--- Information supplied Enclosed Below ---

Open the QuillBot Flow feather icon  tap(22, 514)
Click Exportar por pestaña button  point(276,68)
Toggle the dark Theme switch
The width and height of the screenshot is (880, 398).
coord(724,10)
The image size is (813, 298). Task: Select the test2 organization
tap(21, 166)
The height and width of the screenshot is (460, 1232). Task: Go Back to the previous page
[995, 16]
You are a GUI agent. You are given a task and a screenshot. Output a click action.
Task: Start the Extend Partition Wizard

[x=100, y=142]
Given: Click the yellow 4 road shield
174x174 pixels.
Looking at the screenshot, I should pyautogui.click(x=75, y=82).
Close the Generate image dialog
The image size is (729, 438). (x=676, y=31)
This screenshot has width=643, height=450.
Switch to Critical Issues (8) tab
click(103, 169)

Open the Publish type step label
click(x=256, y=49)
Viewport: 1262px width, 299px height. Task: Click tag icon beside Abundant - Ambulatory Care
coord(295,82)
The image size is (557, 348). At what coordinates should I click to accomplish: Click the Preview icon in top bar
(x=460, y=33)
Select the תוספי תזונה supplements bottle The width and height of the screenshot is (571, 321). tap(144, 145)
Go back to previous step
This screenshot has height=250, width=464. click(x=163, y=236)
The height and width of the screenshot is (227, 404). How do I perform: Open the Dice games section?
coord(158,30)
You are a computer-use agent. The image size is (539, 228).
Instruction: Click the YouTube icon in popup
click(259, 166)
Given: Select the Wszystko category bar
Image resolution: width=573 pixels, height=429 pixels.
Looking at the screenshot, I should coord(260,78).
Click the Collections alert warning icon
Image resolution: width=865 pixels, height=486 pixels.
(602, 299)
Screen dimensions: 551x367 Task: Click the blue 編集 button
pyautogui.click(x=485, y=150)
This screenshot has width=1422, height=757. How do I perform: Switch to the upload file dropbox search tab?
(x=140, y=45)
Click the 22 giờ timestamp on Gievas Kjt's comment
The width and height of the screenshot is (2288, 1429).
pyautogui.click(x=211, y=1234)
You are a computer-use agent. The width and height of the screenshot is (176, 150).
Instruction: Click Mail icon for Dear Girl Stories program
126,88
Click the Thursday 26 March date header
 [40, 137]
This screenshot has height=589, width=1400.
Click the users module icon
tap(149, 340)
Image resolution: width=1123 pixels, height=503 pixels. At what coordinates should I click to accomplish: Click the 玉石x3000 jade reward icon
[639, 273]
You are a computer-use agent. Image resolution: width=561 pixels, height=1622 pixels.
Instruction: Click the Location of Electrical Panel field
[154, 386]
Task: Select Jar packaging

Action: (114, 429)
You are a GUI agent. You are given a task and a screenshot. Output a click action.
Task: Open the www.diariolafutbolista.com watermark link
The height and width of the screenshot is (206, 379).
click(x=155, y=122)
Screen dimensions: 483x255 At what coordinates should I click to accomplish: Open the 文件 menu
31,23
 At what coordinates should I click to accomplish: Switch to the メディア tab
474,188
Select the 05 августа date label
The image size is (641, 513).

--- End of Enclosed Information supplied ---

Send back all of the entries exactly, with nothing missing.

Open the QuillBot Flow feather icon  tap(22, 514)
Click Exportar por pestaña button  point(276,68)
Toggle the dark Theme switch
The width and height of the screenshot is (880, 398).
coord(724,10)
The image size is (813, 298). Task: Select the test2 organization
tap(21, 166)
The height and width of the screenshot is (460, 1232). Task: Go Back to the previous page
[995, 16]
You are a GUI agent. You are given a task and a screenshot. Output a click action.
Task: Start the Extend Partition Wizard

[x=100, y=142]
Given: Click the yellow 4 road shield
174x174 pixels.
Looking at the screenshot, I should pyautogui.click(x=75, y=82).
Close the Generate image dialog
The image size is (729, 438). (x=676, y=31)
This screenshot has width=643, height=450.
Switch to Critical Issues (8) tab
click(103, 169)

Open the Publish type step label
click(x=256, y=49)
Viewport: 1262px width, 299px height. Task: Click tag icon beside Abundant - Ambulatory Care
coord(295,82)
The image size is (557, 348). At what coordinates should I click to accomplish: Click the Preview icon in top bar
(x=460, y=33)
Select the תוספי תזונה supplements bottle The width and height of the screenshot is (571, 321). tap(144, 145)
Go back to previous step
This screenshot has height=250, width=464. click(x=163, y=236)
The height and width of the screenshot is (227, 404). How do I perform: Open the Dice games section?
coord(158,30)
You are a computer-use agent. The image size is (539, 228).
Instruction: Click the YouTube icon in popup
click(259, 166)
Given: Select the Wszystko category bar
Image resolution: width=573 pixels, height=429 pixels.
Looking at the screenshot, I should coord(260,78).
Click the Collections alert warning icon
Image resolution: width=865 pixels, height=486 pixels.
(602, 299)
Screen dimensions: 551x367 Task: Click the blue 編集 button
pyautogui.click(x=485, y=150)
This screenshot has width=1422, height=757. How do I perform: Switch to the upload file dropbox search tab?
(x=140, y=45)
Click the 22 giờ timestamp on Gievas Kjt's comment
The width and height of the screenshot is (2288, 1429).
pyautogui.click(x=211, y=1234)
You are a computer-use agent. The width and height of the screenshot is (176, 150).
Instruction: Click Mail icon for Dear Girl Stories program
126,88
Click the Thursday 26 March date header
 [40, 137]
This screenshot has height=589, width=1400.
Click the users module icon
tap(149, 340)
Image resolution: width=1123 pixels, height=503 pixels. At what coordinates should I click to accomplish: Click the 玉石x3000 jade reward icon
[639, 273]
You are a computer-use agent. Image resolution: width=561 pixels, height=1622 pixels.
Instruction: Click the Location of Electrical Panel field
[154, 386]
Task: Select Jar packaging

Action: (114, 429)
You are a GUI agent. You are given a task and a screenshot. Output a click action.
Task: Open the www.diariolafutbolista.com watermark link
The height and width of the screenshot is (206, 379).
click(x=155, y=122)
Screen dimensions: 483x255 At what coordinates should I click to accomplish: Open the 文件 menu
31,23
 At what coordinates should I click to accomplish: Switch to the メディア tab
474,188
Select the 05 августа date label
The image size is (641, 513).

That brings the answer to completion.